Less celebrated but equally edifying is Saint Joseph’s own yes to God’s plan. He could have abandoned Mary, quietly as he was a decent man, but when an angel appeared to him, he readily embraced the mission to father of our Messiah. Fr. James Martin SJ describes this well:

“Like many saints whose lineage can be traced back to the earliest days of the church, very little is known of St. Joseph, besides what we learn from the few lines written about him in the Gospels. He was of King David’s line and engaged to a young woman from Nazareth. Mary was found, quite unexpectedly, to be pregnant. But Joseph, “being a righteous man and unwilling to expose her to public disgrace,” as the Gospel of Matthew tells it, planned to dissolve his betrothal quietly. Even before Jesus was born, then, Joseph’s tender compassion and forgiving heart were on full display.

But God had other plans. As with another troubled Joseph—a patriarch in the book of Genesis—God used a dream to reveal his redemptive plans for the carpenter from Nazareth. In the dream, an angel let Joseph in on Mary’s secret: “Joseph, son of David, do not be afraid to take Mary as your wife, for the child conceived in her is from the Holy Spirit.” That same angel, after the birth of Mary’s son, advised Joseph to take the child and his mother to Egypt to flee the murderous King Herod. And Joseph listened.”
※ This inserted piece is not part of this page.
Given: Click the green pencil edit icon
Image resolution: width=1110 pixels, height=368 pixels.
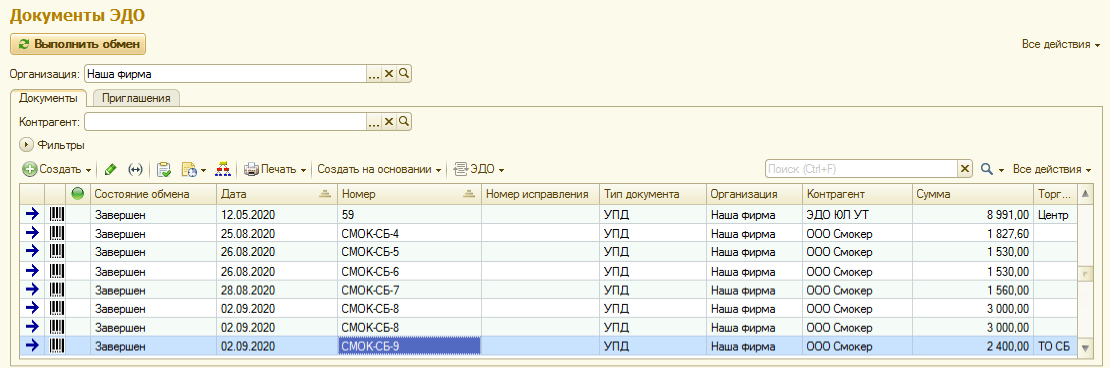Looking at the screenshot, I should tap(110, 170).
In his reflection entitled “A Crisis Reveals What Is in Our Hearts”, Pope Francis observes:

“In this past year of change, my mind and heart have overflowed with people. People I think of and pray for, and sometimes cry with, people with names and faces, people who died without saying goodbye to those they loved, families in difficulty, even going hungry, because there’s no work.

Sometimes, when you think globally, you can be paralyzed: There are so many places of apparently ceaseless conflict; there’s so much suffering and need. I find it helps to focus on concrete situations: You see faces looking for life and love in the reality of each person, of each people. You see hope written in the story of every nation, glorious because it’s a story of daily struggle, of lives broken in self-sacrifice. So rather than overwhelm you, it invites you to ponder and to respond with hope.

These are moments in life that can be ripe for change and conversion. Each of us has had our own “stoppage,” or if we haven’t yet, we will someday: illness, the failure of a marriage or a business, some great disappointment or betrayal. As in the COVID-19 lockdown, those moments generate tension, a crisis that reveals what is in our hearts.

In every personal “COVID,” so to speak, in every “stoppage,” what is revealed is what needs to change: our lack of internal freedom, the idols we have been serving, the ideologies we have tried to live by, the relationships we have neglected.

We are in a time of turmoil and fear. But we can reclaim the joy in our lives, not only in this season of Advent, but in the years ahead. And this can all be achieved if we are willing and ready, like Mary and Joseph, to say “yes” to God’s plan for our life – in this pandemic and beyond.